The majority, however, preferred to use the dictionary when defining the word “quarantine,” as used in the IDPH Act.

They said the compulsory COVID vaccinations and testing for the public employees was not a form of quarantine, which they defined solely as forced isolation and exclusion from the community at large.

Instead, the majority said they believed compulsory workplace vaccinations and testing are a “workplace safety rule and a workplace rule of considerate conduct toward the public that the agencies serve.”

“Just because section 2 of the (IDPH Act) confers upon the Health Department such authority, it does not logically follow that the employers lack authority over workplace safety, such as the authority to require employees, on pain of loss of employment, to undergo vaccination or testing for infectious diseases such as COVID-19,” Cavanagh wrote.

In his dissent, Justice Steigmann did not address the quarantine question, or the limits of the IDPH Act.

Instead, Steigmann criticized his colleagues for their treatment of the Right of Conscience Act.

Steigmann noted the Illinois Supreme Court has explicitly declared judges cannot accept “clarifications” from state lawmakers concerning the intent of a law passed by a different General Assembly.

Further, he said, the Fourth District majority simply ignored an earlier opinion of their colleagues on the Illinois Second District Appellate Court, who specifically rejected a government agency’s attempt to argue the term “discriminate,” as used in the Conscience Act was “ambiguous.”

Instead, he said, the Fourth District majority and Judge Ascher gave too much credence to the opinions and views of the “experts” relied upon by Pritzker in issuing his vaccination edicts.

Steigmann  noted courts routinely evaluate disputes among scientific experts in cases dealing with medical malpractice, commercial liability and negligence, among others.

But he said this case is different from those in fundamental ways.

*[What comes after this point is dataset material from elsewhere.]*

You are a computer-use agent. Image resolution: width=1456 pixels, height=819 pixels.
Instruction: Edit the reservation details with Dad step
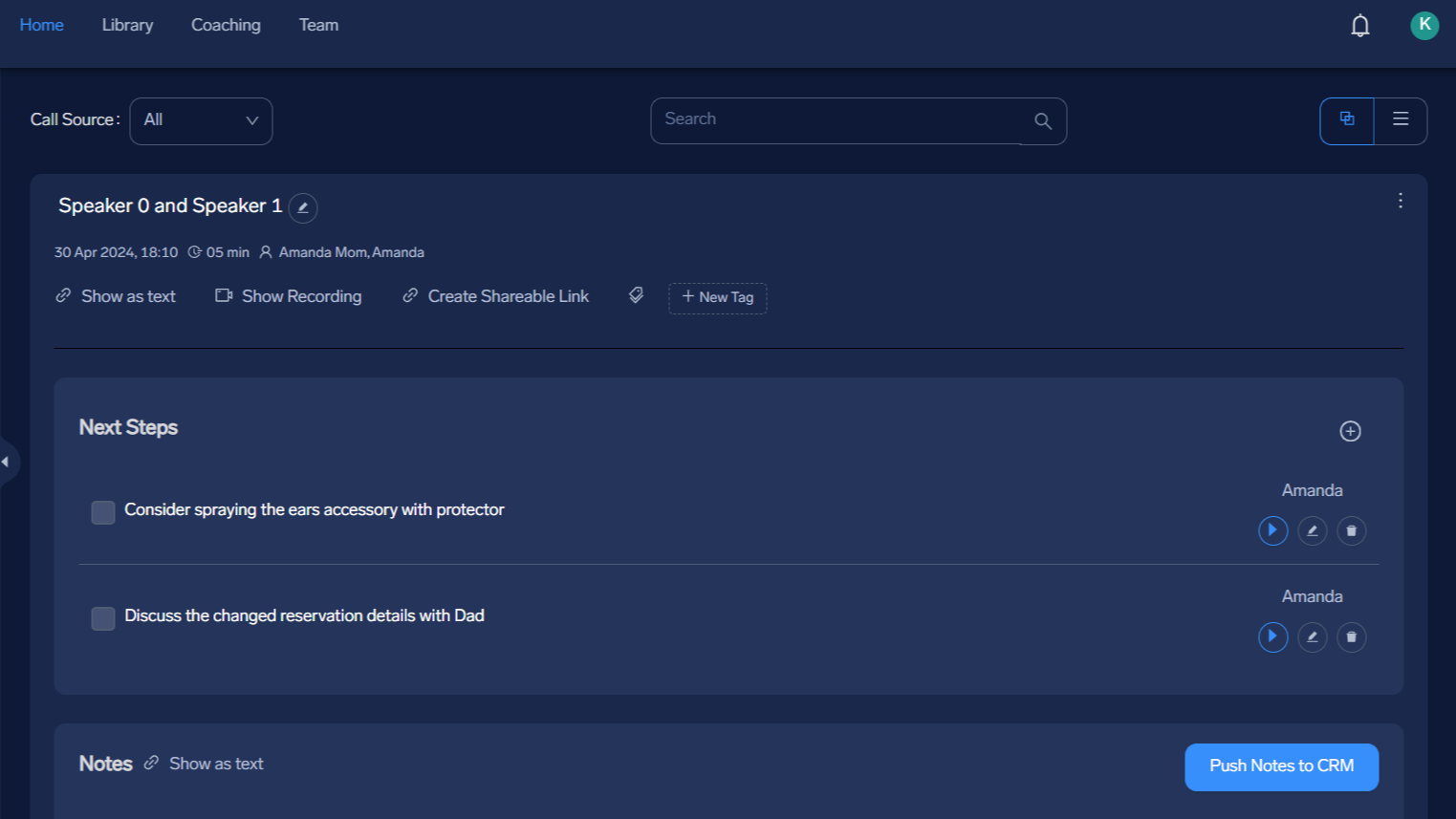coord(1312,636)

“None of (those) cases concerning disputes between experts involved fundamental constitutional rights, such as a directive from a governmental agency than an employee be injected, over the employee’s objection, with a substance that supposedly expert opinion deems beneficial and unlikely to cause harm,” Steigmann wrote.

“However, past experience has shown that courts have on occasion accepted the views of ‘experts’ to the detriment of both citizens and the reputation of the judiciary.”

He specifically cited two prior decisions from the U.S. Supreme Court – the 1927 decision in Buck v Bell, which declared forced sterilization of the “feeble-minded” to be constitutional, and the 1944 decision in Korematsu v United States, which supported the federal government’s forced incarceration of Japanese Americans during World War II.

“History shows - and our constitution provides - that the courts are the only true protector and guarantor of the fundamental rights of citizens,” Steigmann wrote. “They rightly look to the judiciary to curb executive overreach and to protect their fundamental rights.

“In the cases I mentioned earlier, Buck and Korematsu, the courts’ failures to live up to those standards was shameful.

“However, it is not enough to acknowledge those failures; instead, those cases should stand as a clarion call for the judiciary to protect fundamental constitutional rights, even when so-called ‘experts’ deem such rights unworthy of protection because of whatever emergency they claim currently exists.”

Plaintiffs were represented in the case by attorney Bethany Hager, of Danville.